*** Begin section ***

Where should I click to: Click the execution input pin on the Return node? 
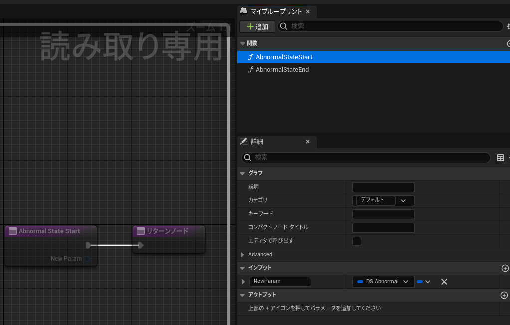(140, 245)
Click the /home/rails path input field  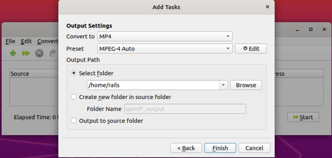point(153,85)
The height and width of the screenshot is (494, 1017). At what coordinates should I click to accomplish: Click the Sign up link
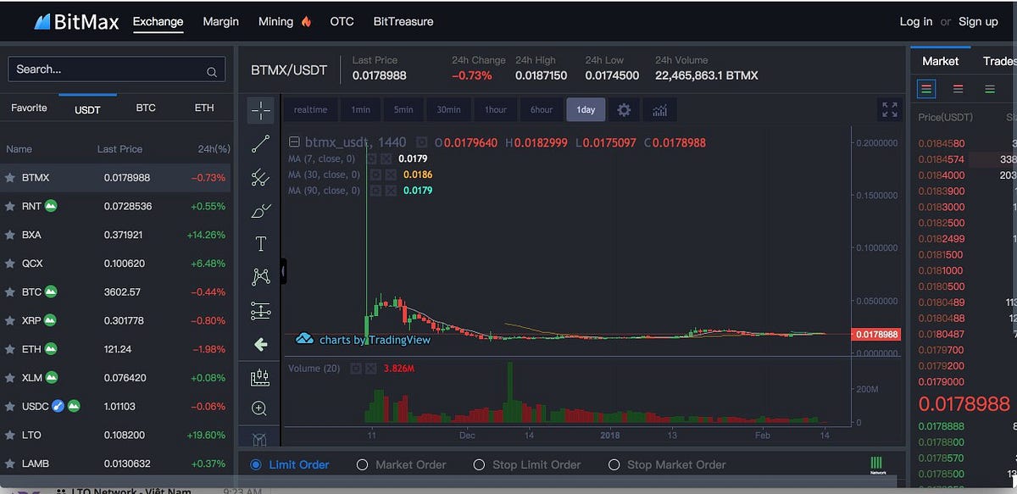tap(978, 21)
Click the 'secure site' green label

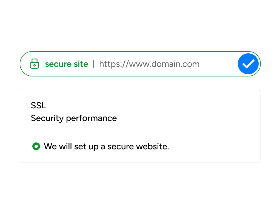66,64
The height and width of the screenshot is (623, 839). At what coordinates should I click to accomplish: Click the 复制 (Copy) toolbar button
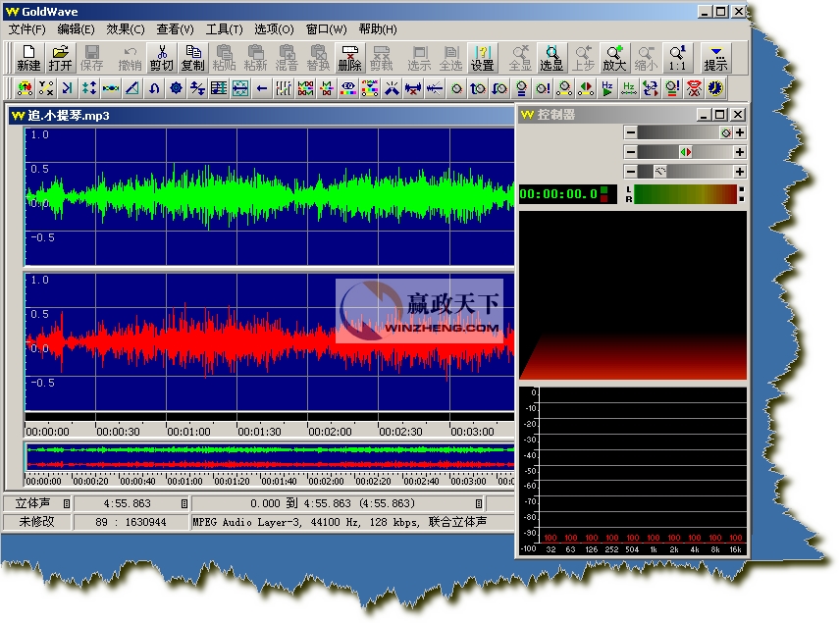click(x=192, y=58)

*** End section ***

The copy should hold exactly the lines from the line containing "Click the 'secure site' green label" through the end of the data, both ends included, and no pictures.

■ Finished exercise
Click the 'secure site' green label

66,64
The height and width of the screenshot is (623, 839). At what coordinates should I click to accomplish: Click the 复制 (Copy) toolbar button
click(x=192, y=58)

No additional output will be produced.